Lucas went back inside the cabin and poked around for a while. There were four smallish bedrooms, the master with a king-sized bed, the other three with two beds and bathroom each.
Lucas owned a cabin himself and recognized the layout: it was more or less a dormitory meant to sleep as many people as possible inside a fairly spartan envelope. The living room was separated from the compact kitchen by a breakfast bar, with a dining table and eight chairs parallel to the bar. A poker table was sitting in a corner, and there were scratches on the plank floor where it’d been pushed into the middle of the room when needed.
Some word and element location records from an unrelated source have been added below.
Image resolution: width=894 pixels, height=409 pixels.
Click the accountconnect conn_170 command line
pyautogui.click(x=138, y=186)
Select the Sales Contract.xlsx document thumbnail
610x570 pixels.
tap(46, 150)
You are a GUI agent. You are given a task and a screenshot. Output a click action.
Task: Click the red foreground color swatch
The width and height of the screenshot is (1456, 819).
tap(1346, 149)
A couch and four overstuffed chairs faced a sixty-inch TV.
He’d been looking around for ten minutes—he’d spent two of those minutes with The Joy of Sex, which he found under the bed—when a car pulled into the driveway. He went back out on the porch as Carl Armstrong was climbing out of a state police vehicle, a blue-and-gold Chevy SUV. Armstrong was Lucas’s age, a heavyset man with a red face and a gray flattop haircut, wearing tan slacks and a blue dress shirt. He raised a hand to Lucas and walked around to the passenger side, popped open the door, and came out with an old-fashioned leather briefcase.
“You Marshal Davenport?” he asked, as he came up to the porch steps.
“That’s me,” Lucas said. “You’re Carl?”
“Yup. Damn, it’s hot.”
“I got a key from the senator, turned the air-conditioning on. Come on in. You want a beer?”
* * *
—
ARMSTRONG DIDN’T drink on duty, so Lucas got them two Diet Pepsis. They sat at the dining table, and Armstrong produced an accordion envelope from his briefcase that contained a stack of paper, several sheaves held together with spring clips.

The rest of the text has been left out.